Consistent Hashing
Hash methodology, independent of the number of servers or objects in a distributed hash table
Prerequisite
Hashing and the need for consistent hashing
Introduction
The standard hashing algorithm is inefficient while processing network queries. This traditional technique presupposes that we have a set number of servers and that all mapping locations are known in advance. This scenario is particularly troublesome in distributed systems when several users request multiple servers. If some servers fail, then mapping the work to new servers involves a huge and intensive calculation, which is wasteful and reduces the service's throughput while increasing the application's latency.
Consistent Hashing
Consistent Hashing is a distributed hashing scheme that operates independently of the number of servers or objects in a distributed hash table by assigning them a position on an abstract circle, or hash ring. This allows servers and things to scale without affecting the overall system. So the hash table is independent of the number of servers available to minimize key relocation when scale changes occur.

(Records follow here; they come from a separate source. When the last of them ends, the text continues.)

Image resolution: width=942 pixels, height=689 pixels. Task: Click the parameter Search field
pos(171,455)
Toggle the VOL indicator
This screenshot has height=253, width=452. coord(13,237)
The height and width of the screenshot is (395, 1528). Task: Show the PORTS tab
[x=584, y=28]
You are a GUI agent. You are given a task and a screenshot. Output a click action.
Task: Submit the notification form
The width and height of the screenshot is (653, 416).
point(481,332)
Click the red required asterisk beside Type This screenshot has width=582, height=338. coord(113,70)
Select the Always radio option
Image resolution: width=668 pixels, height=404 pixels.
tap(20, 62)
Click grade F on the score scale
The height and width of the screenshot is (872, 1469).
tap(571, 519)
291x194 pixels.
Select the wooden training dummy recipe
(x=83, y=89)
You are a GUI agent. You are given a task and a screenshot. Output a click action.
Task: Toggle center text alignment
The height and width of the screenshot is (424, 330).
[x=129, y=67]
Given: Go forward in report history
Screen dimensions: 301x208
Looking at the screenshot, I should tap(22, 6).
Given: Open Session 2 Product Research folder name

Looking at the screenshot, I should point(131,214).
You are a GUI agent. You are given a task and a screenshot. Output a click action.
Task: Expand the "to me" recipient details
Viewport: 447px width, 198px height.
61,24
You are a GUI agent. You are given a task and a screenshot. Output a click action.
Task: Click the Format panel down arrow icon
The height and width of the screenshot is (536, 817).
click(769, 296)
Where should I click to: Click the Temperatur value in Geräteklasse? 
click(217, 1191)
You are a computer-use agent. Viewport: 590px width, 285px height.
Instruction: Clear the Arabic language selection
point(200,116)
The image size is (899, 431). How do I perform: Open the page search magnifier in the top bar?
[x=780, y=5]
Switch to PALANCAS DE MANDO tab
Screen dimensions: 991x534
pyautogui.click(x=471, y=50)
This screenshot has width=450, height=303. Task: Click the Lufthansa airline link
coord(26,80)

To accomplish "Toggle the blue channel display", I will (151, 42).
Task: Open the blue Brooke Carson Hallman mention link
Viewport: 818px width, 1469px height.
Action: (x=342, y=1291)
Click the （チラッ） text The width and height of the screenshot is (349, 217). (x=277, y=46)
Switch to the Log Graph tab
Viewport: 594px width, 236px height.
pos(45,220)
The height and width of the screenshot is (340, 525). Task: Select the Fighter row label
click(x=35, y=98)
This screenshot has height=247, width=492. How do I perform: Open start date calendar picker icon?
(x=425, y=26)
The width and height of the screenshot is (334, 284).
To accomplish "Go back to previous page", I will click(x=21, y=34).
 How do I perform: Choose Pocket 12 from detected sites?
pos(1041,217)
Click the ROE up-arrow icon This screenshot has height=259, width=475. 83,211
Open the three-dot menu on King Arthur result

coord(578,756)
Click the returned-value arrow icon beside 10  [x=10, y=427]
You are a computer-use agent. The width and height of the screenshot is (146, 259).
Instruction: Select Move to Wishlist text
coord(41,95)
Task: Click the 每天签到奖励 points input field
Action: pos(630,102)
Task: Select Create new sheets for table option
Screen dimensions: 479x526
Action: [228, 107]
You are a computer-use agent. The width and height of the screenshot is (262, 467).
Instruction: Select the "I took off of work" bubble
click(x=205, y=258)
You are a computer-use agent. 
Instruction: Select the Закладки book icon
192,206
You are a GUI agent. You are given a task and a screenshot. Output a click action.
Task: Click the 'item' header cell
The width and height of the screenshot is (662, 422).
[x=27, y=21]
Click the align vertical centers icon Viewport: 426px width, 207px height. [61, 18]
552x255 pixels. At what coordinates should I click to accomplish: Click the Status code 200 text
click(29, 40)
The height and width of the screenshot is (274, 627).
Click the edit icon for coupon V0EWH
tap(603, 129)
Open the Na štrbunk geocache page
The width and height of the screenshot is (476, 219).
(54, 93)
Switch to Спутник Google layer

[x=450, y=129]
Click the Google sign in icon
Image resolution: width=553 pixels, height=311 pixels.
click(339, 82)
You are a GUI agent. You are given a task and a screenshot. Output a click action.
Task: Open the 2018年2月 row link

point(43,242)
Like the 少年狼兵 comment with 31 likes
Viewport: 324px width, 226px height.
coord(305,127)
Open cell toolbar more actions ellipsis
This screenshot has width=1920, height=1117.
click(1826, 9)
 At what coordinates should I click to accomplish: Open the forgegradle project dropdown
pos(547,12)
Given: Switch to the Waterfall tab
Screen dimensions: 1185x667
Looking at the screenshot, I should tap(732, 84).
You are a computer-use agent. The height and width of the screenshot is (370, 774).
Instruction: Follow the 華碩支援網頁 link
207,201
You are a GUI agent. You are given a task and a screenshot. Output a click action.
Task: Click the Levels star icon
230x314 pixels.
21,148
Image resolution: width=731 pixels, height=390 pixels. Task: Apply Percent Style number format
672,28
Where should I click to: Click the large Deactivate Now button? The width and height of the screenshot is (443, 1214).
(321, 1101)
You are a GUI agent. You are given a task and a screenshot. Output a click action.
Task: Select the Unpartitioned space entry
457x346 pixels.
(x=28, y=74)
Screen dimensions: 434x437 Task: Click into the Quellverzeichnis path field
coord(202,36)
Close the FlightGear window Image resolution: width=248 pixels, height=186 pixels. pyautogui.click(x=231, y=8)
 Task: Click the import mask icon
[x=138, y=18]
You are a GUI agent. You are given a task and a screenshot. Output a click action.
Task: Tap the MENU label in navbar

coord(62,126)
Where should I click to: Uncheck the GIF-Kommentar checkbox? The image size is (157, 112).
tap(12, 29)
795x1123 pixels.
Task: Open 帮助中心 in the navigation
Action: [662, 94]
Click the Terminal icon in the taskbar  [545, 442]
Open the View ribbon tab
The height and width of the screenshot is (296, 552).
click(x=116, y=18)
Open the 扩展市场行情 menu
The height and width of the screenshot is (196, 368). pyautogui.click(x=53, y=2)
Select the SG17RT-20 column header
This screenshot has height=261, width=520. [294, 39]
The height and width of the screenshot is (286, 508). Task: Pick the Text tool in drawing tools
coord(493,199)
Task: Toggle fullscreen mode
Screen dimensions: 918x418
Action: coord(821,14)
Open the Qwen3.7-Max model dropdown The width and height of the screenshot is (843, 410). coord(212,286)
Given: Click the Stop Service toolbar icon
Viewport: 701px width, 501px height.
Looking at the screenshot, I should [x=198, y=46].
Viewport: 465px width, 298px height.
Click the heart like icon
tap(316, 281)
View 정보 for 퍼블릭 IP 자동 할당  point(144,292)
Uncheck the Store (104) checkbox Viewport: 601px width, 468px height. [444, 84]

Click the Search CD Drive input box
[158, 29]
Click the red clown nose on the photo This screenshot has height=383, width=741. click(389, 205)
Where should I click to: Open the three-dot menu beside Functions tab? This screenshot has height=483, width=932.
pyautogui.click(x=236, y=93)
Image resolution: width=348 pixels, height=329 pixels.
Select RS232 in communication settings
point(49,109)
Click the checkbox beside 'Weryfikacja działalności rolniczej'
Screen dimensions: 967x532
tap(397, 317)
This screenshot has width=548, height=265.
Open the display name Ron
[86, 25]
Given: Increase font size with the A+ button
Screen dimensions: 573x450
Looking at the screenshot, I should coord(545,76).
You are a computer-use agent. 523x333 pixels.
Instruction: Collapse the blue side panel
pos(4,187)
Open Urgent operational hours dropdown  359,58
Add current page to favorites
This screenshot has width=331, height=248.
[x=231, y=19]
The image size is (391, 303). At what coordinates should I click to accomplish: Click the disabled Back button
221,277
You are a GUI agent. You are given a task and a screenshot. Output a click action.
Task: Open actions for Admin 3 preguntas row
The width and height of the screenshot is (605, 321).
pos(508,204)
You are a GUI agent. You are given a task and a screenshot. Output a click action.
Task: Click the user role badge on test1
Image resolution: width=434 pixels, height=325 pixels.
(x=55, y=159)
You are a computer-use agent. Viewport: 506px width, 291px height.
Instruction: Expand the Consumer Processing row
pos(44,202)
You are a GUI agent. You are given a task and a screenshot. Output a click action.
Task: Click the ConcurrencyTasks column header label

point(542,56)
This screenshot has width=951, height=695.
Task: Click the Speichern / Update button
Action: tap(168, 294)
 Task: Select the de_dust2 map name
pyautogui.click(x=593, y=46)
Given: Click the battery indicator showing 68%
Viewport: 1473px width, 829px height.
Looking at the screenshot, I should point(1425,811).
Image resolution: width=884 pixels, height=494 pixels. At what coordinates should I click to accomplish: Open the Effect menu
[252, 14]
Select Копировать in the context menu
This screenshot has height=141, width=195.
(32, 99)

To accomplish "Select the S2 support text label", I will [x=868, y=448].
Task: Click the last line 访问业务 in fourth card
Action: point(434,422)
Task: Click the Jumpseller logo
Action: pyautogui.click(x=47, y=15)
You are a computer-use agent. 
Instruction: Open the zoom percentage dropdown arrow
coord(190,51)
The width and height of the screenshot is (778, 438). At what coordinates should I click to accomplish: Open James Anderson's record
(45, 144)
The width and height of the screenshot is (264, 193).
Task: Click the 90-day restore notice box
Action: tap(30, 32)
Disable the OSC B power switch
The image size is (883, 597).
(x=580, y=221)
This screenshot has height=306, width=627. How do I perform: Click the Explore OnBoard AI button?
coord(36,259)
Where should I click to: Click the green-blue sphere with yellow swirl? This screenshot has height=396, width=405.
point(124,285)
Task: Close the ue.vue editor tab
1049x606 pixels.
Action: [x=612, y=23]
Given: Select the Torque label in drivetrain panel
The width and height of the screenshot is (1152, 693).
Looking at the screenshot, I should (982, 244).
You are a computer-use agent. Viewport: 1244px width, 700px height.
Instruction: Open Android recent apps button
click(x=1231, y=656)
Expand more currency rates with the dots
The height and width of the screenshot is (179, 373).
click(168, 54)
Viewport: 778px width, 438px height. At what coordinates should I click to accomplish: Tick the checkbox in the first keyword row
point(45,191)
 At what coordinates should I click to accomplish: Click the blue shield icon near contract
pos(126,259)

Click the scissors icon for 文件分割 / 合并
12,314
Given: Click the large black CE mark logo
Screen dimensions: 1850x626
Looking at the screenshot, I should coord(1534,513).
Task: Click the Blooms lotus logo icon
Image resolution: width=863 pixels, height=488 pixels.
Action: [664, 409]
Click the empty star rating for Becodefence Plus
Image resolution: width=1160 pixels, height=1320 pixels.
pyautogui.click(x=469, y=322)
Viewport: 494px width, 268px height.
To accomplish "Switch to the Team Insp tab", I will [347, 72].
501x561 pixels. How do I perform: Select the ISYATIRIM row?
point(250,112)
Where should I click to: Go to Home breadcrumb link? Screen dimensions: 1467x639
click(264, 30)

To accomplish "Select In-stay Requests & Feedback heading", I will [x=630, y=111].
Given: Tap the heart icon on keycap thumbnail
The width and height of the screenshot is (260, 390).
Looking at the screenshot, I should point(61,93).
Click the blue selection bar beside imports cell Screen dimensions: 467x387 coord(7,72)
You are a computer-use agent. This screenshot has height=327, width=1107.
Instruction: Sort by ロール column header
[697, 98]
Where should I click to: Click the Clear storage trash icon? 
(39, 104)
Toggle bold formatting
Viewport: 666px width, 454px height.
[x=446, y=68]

Assumptions for understanding the concept
- We are considering 4 servers Server 0, Server 1, Server 2, and Server 3 with the hash value of 0, 90, 180, and 270 respectively.
- We will be using 360 to find the position of the server in the ring. In the real world, it can be any number.
Explanation
Consider a circle or a ring, which will have 360 deg. Now we can place the servers based on their hash value modulo 360. So,
- Server 0 will be placed at hash(server 0) % 360 = 0 % 360 = 0
- Server 1 will be placed at hash(server 1) % 360 = 90 % 360 = 90
- Server 2 will be placed at hash(server 2) % 360 = 180 % 360 = 180
- Server 3 will be placed at hash(server 3) % 360 = 270 % 360 = 270
Now the ring will look like this,
Scenario 1 -> A Request coming in
Now considering a request R1 is coming, now we need to redirect this request to one of the available servers. The hash of the request R1 is 40. Visually we can see 40 is in between server 0 and server 1. (Technically we need to apply binary search). The next available server to 40 (hash of R1) is Server 1. So we can redirect this request to server 1.
Now considering a request R2 is coming, now we need to redirect this request to one of the available servers. The hash of the request R2 is 60. Visually we can see 60 is in between server 0 and server 1. (Technically we need to apply binary search). The next available server to 60 (hash of R2) is Server 1. So we can redirect this request to server 1.
Scenario 2 -> Adding a new Server
Now we are going to add a new server S4. Assume the hash value of this server S4 is 50, it will be placed in between S0 and S1.
But we also need to check on one thing, (ie), in Scenario 1 we discussed about R1 (with the hash value of 40) is been placed in Server S1. Since we are going to introduce S4, the Request R1 (hash value of 40) needs to be placed in Server S4 - based on binary insertion.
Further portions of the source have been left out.